The specific heat of tungsten is $.13 (\text{kJ /(kg K)})$.
1 cubic cm of tungsten is .0193 kg
And the melting point of stainless steel is $1900 \deg \text{K}$ conservatively (giving it plenty of heat in the liquid state).
So I calculate $.13 \times .0193 \times 1900 \approx 4.8 \text{k J}$.
So how many watts of energy input into a system of tungsten that touches only air and ceramic alumina do I need to maintain $4.8 \text {k J}$ in a steady state?
I'm not sure how much heat gets dissipated.
I'm hoping to maintain it with a $1000 \text{W}$ induction heater, assuming 100% efficiency.
In your answer feel free to use formulas / more abstract-looking math.
Answer
As stated, there is no way to determine what you're asking. Apparently you want to heat 1 cc of tungsten to the melting point of stainless steel using an induction heater. If you do this, you will have to apply a net energy of $4.8 kJ$, as you have calculated.
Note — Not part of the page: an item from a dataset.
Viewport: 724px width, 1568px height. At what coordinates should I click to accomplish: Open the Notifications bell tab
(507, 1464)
Apparently the tungsten will be supported on an alumina surface or in an alumina crucible. And then you want to maintain the tungsten at that temperature.
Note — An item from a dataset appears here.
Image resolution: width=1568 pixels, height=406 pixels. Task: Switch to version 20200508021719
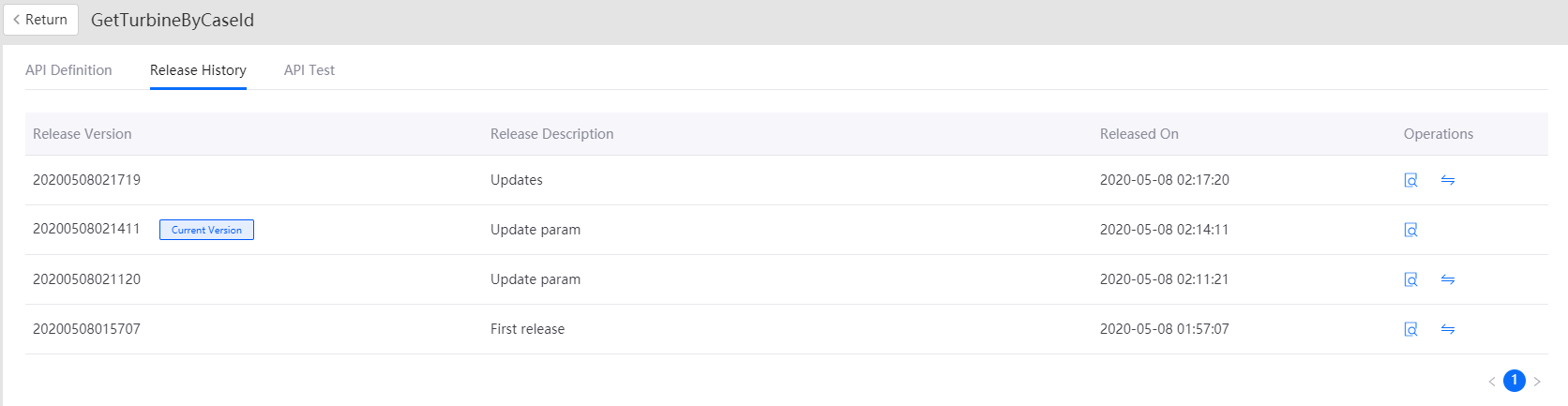click(1448, 180)
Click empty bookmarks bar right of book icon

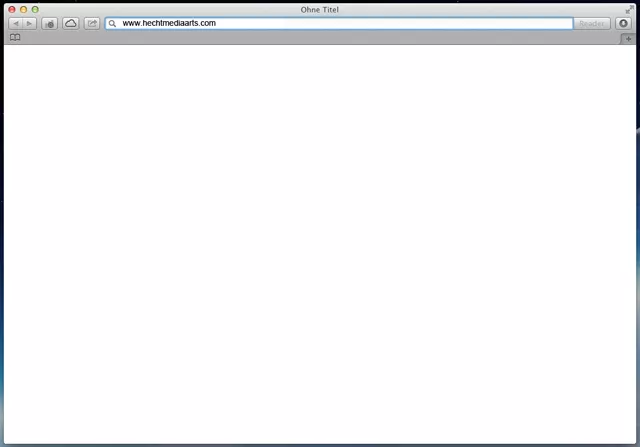point(300,38)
First, stainless will melt in a range of 1325 to 1530 C, or 1600 to 1800 K, so I don't know where you got 1900 K from.
At 1900 k the tungsten will radiate as a black body per the Stefan-Boltzmann law but you have not specified the area of tungsten not in contact with the alumina. A sphere will radiate a good deal less power (and take less power to maintain its temperature) than a large thin disk of the same mass.
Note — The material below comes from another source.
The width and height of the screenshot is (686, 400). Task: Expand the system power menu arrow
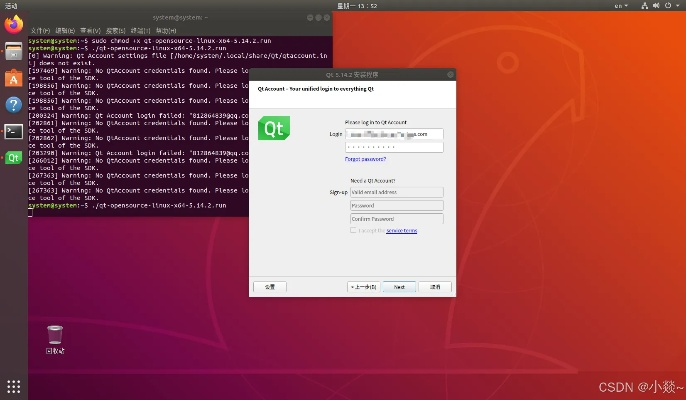point(677,5)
Similarly, the alumina will radiate but in a constrained way. If you know the radiating area of the alumina and its thickness, you can use its thermal conductivity to determine the outer temperature when the outer surface is radiating. This will be complicated by the fact that the emissivity of alumina is not 1, and does not vary with temperature in a nice way. At any rate, the thermal conductivity of the alumina will depend on its dimensions and geometry, which you have not provided.
Finally, your sample/support combination will also lose heat to convection and conduction, both of which are, again, dependent on dimensions and geometry.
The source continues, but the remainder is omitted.